Because if a second bleeding episode occurs, there is a significant chance of further episodes (up to 50%)
63
What % of patients with diverticular disease will eventually require surgery?
15-30%
64
What are the indications for emergency surgery in diverticular disease?
* Perforation with faecal peritonitis * Sepsis, not responding to antibiotic therapy * Failure to improve with conservative management
65
What is the mortality rate of perforation in diverticular disease?
Up to 50%
66
What are the options for emergency intervention in diverticular disease?
* Bowel resection, either with primary anatomosis or as a Hartmann's procedure * Laparoscopic peritoneal lavage
67
When is laparoscopic peritoneal lavage often used?
* Younger patients * Those with higher BMIs * Low ASA grades
68
How do resection and lavage compare for acute perforated diverticulitis?

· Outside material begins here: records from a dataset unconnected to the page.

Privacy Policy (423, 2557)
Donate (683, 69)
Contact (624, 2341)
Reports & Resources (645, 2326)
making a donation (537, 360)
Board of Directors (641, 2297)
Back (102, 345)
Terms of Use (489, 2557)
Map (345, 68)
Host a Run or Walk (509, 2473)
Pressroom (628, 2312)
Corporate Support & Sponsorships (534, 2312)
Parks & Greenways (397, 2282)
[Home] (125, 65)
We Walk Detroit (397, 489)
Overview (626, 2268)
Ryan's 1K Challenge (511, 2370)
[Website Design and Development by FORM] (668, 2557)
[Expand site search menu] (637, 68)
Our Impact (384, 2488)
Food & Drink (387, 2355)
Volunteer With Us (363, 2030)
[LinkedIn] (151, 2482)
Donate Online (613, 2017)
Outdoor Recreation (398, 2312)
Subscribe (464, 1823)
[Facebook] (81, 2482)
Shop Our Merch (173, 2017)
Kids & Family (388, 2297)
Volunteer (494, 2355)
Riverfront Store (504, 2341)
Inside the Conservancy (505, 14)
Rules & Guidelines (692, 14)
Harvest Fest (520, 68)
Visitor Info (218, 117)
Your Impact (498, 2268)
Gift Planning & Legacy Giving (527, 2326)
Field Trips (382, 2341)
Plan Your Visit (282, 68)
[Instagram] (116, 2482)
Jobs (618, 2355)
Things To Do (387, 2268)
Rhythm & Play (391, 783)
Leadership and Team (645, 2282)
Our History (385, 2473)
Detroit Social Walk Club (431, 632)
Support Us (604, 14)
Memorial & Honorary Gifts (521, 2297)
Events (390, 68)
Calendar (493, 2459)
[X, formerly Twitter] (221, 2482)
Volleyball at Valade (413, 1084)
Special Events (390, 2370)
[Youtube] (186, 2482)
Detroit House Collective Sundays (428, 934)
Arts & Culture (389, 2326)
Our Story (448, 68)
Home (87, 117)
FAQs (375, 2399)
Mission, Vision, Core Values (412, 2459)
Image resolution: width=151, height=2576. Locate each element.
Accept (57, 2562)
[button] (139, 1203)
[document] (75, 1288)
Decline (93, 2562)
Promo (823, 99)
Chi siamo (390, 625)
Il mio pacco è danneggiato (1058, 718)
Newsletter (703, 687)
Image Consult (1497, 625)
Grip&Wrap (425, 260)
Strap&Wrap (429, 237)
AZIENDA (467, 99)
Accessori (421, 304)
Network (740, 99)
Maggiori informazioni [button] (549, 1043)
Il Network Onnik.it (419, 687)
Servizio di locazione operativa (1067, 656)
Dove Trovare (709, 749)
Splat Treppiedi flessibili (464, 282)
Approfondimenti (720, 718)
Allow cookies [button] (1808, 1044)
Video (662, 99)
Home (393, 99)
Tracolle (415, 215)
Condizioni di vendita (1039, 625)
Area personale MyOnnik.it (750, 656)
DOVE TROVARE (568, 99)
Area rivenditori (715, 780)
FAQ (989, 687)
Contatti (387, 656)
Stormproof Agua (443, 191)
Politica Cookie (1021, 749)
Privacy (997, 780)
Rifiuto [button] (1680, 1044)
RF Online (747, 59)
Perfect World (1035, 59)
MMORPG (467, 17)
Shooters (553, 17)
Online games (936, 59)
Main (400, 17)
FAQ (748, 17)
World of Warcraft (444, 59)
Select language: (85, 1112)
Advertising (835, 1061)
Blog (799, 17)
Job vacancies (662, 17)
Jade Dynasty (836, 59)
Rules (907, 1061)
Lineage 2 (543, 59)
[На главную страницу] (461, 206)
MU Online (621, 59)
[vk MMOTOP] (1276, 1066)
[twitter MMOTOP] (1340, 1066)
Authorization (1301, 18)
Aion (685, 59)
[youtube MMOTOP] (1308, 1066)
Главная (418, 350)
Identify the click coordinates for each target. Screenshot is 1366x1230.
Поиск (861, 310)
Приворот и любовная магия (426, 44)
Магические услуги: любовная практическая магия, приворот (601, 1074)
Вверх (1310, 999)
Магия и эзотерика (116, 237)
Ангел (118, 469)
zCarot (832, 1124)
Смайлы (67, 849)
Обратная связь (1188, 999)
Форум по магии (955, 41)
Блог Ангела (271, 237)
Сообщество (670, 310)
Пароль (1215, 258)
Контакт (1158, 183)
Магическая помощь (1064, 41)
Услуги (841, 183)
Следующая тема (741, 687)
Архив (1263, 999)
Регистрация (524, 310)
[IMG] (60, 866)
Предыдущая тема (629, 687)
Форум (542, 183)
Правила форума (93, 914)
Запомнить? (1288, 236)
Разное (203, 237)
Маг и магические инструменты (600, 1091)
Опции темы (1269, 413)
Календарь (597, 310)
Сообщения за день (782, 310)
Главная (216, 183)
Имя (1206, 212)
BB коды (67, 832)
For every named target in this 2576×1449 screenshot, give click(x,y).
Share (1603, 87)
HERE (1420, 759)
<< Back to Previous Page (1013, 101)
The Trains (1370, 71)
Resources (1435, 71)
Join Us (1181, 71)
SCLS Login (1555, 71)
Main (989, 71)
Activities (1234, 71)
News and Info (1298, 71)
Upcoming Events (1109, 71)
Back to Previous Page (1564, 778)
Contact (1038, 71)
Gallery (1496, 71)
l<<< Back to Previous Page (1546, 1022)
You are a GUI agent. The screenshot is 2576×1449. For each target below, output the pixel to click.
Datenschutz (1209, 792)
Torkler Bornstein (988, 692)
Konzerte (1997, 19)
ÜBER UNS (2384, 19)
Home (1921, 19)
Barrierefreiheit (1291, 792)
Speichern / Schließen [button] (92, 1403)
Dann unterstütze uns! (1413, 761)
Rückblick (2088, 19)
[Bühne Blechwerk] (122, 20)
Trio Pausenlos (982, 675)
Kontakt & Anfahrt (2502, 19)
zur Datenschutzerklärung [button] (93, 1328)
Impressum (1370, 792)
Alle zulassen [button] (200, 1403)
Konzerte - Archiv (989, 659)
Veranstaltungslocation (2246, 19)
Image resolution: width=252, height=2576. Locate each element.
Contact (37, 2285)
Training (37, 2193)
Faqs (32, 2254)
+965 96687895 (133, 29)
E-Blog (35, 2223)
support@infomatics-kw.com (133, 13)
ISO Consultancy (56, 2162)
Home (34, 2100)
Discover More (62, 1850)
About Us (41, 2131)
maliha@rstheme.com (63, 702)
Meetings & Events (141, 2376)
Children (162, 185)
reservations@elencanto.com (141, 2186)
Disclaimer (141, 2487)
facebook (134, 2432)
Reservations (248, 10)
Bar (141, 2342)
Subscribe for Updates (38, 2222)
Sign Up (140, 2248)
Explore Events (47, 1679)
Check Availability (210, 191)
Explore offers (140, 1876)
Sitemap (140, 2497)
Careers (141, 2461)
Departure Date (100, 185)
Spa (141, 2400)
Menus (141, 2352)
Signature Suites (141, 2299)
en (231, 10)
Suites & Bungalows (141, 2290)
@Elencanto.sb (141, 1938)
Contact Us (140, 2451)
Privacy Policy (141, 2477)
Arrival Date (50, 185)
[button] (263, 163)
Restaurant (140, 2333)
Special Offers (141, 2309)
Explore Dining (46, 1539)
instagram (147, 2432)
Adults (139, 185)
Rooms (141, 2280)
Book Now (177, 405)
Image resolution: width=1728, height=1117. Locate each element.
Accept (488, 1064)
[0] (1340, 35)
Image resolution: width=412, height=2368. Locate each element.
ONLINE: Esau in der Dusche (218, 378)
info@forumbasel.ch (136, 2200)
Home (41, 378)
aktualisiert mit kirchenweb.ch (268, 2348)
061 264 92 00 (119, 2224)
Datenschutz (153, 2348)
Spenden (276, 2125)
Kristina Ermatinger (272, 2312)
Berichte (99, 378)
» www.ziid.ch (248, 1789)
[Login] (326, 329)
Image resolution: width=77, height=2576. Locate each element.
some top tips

There is no difference in mortality, 30-day reoperations, and unplanned readmissions Lavage was associated with higher rates of intra-abdominal abscesses, peritonitis, and increased long-term emergency re-operations
69
When might elective surgical intervention be indicated in diverticular disease?
In patients with chronic symptoms, significant co-morbidities, immunosuppression, or recurrent disease May also be used in cases where diverticulitis was initially treated by percutaneous drainage
70
What is a Hartmann's procedure?
An emergency surgical procedure whereby the affected area of the colon (sigmoid colon) is resected, with the formation of an end colostomy and the closure of the rectal stump
71
What may be possible with a Hartmann's procedure at a later date?